__Work to complete__: Output everything from the line containing "Task: Click the search magnifier icon" down to the line containing "Click the 強度 intensity slider handle" as a Markdown table with the columns Row and Line, skipping blank lines. Leave out the pictures.

__Data provided__:

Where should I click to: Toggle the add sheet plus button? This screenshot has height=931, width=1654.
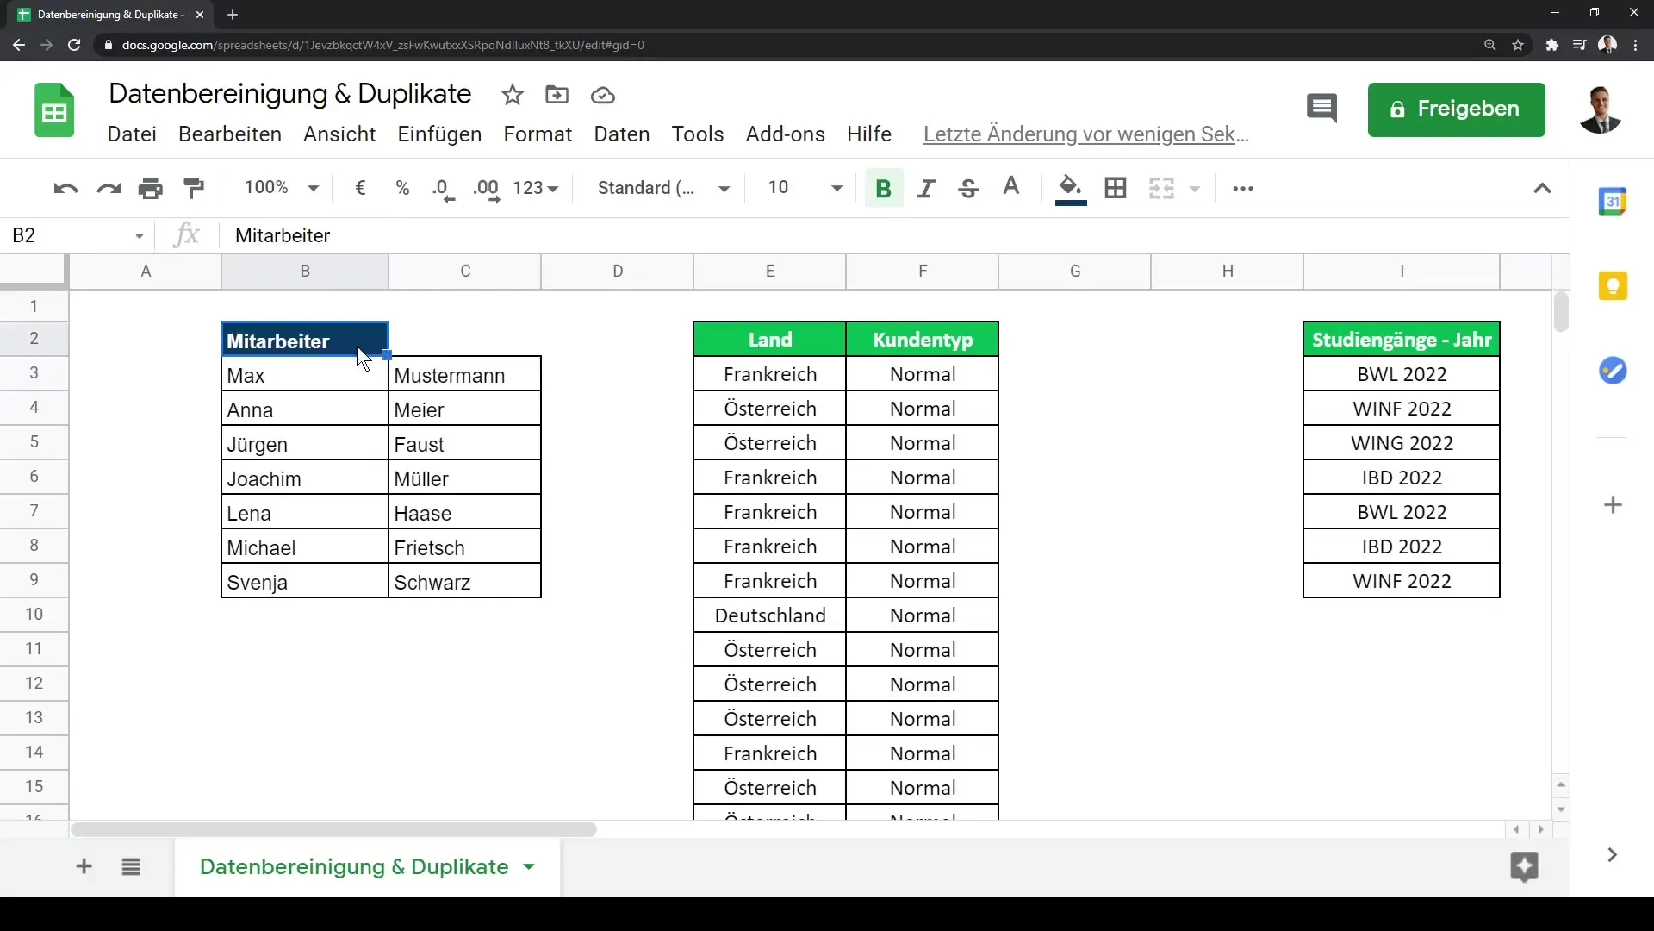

...

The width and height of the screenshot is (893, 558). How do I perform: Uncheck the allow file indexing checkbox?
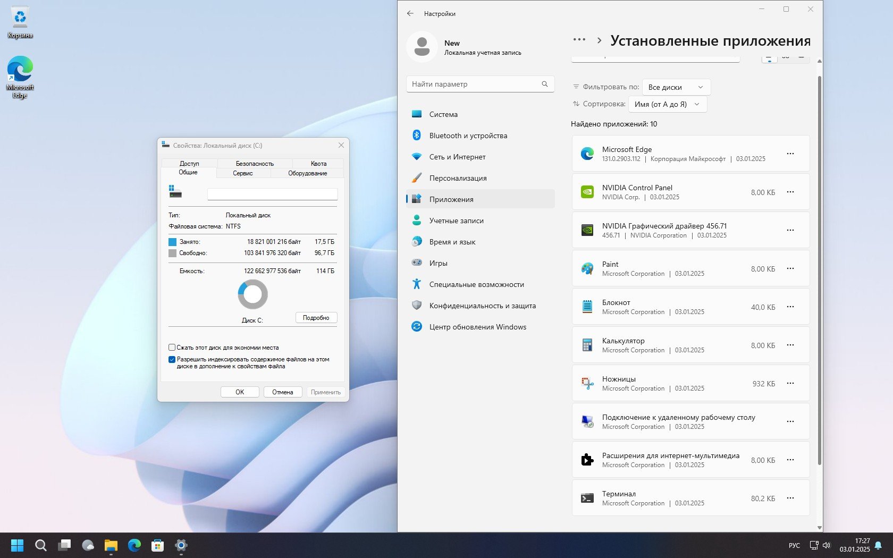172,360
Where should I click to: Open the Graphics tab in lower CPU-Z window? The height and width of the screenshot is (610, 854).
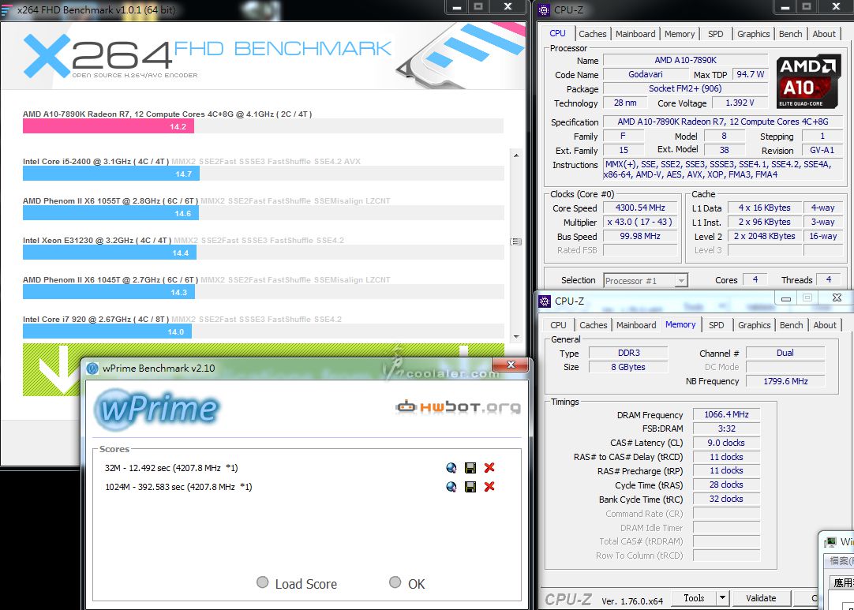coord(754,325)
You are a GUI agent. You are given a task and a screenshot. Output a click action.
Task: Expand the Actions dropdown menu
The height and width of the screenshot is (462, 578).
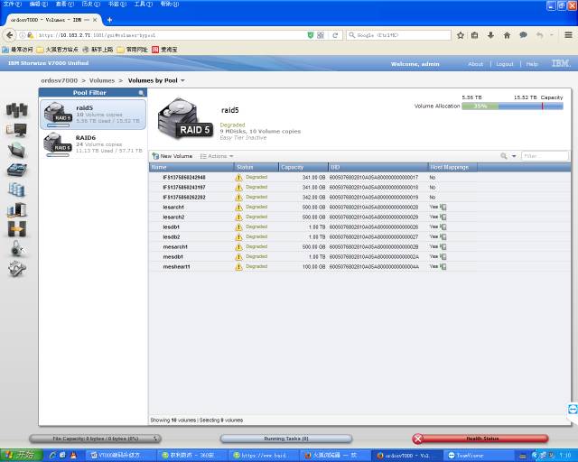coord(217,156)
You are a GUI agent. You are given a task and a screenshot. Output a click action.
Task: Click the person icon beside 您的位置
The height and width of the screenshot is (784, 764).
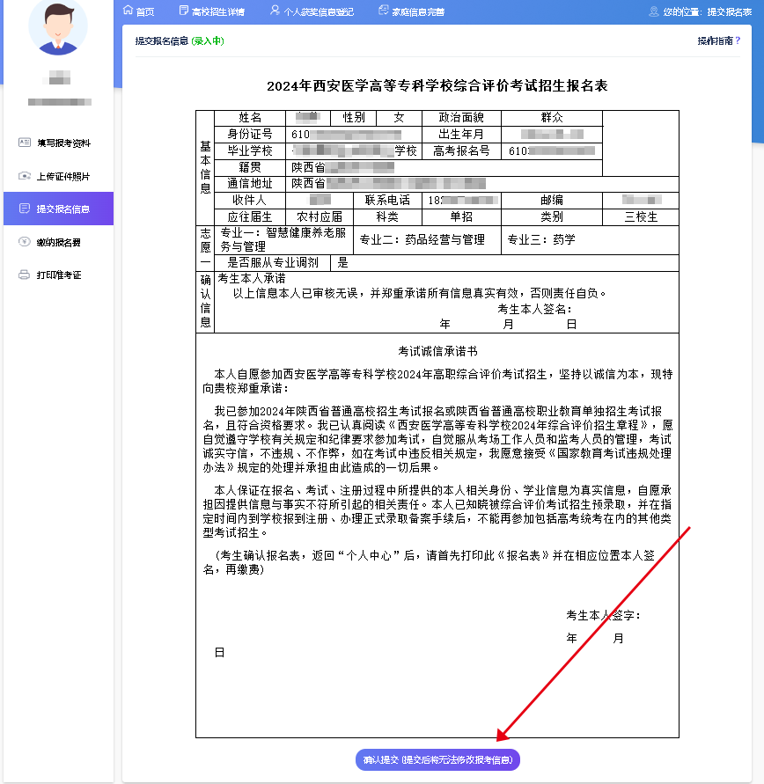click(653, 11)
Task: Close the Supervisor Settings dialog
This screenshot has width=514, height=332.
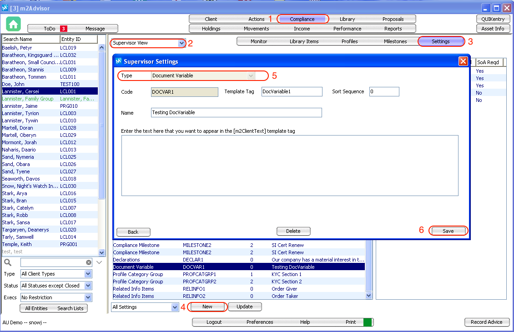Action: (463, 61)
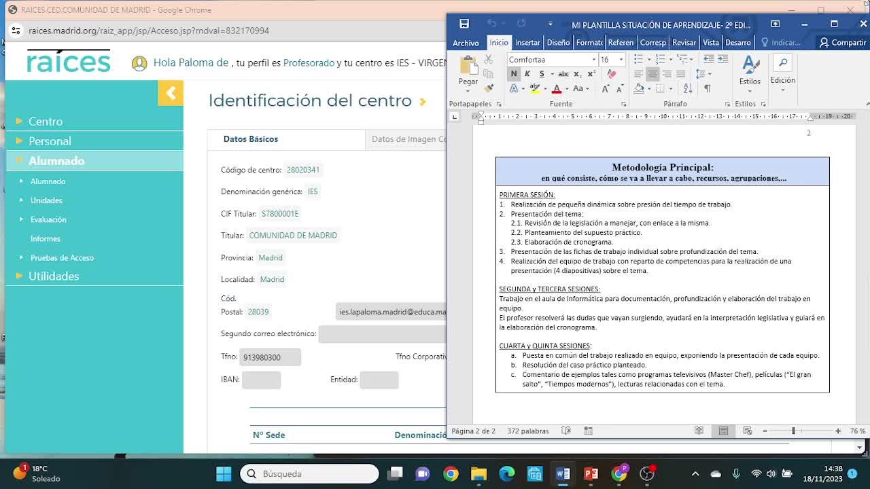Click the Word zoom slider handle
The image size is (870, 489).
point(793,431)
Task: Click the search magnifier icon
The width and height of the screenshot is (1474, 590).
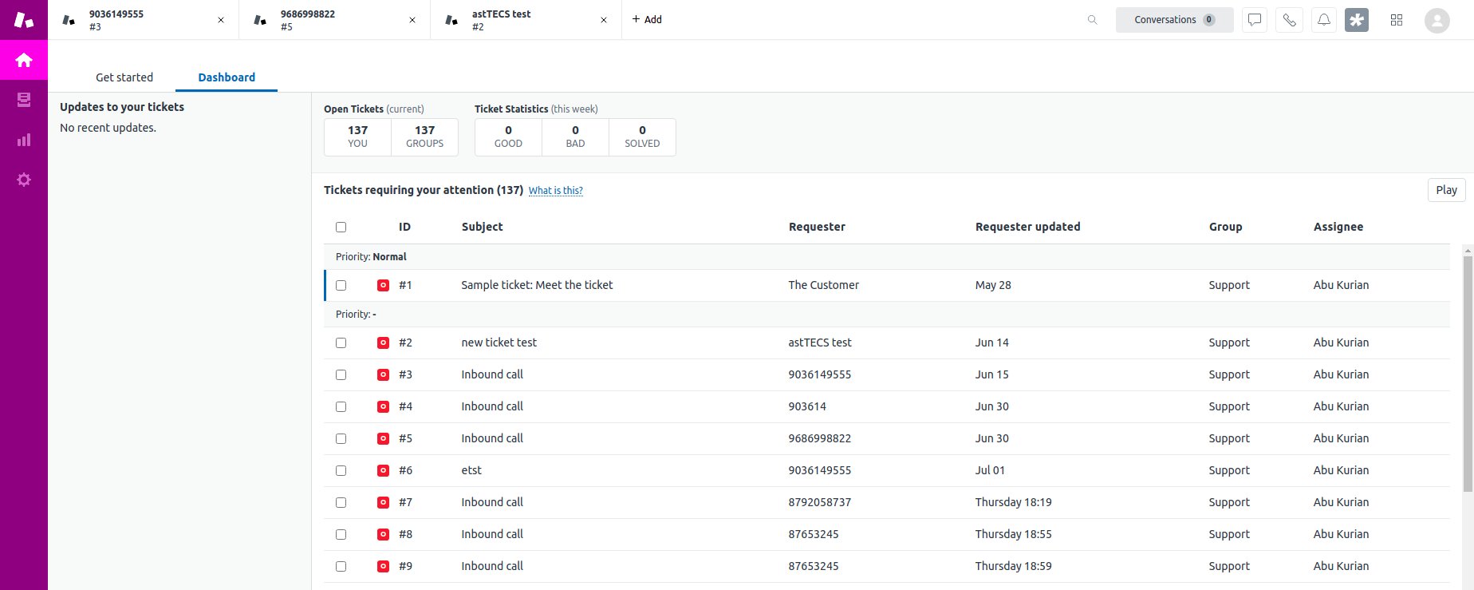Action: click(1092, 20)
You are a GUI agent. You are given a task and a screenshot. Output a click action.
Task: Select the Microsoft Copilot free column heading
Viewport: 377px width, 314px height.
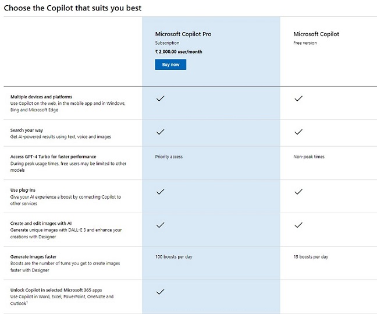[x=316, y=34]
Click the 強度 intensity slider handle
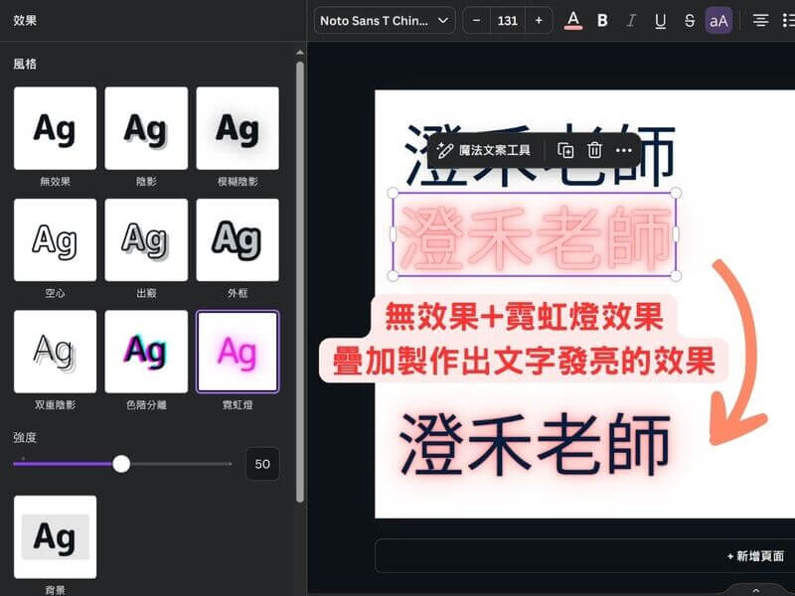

__Worked solution__:
| Row | Line |
|---|---|
| 1 | Task: Click the search magnifier icon |
| 2 | The width and height of the screenshot is (1474, 590). |
| 3 | Action: click(1092, 20) |
| 4 | You are a GUI agent. You are given a task and a screenshot. Output a click action. |
| 5 | Task: Select the Microsoft Copilot free column heading |
| 6 | Viewport: 377px width, 314px height. |
| 7 | [x=316, y=34] |
| 8 | Click the 強度 intensity slider handle |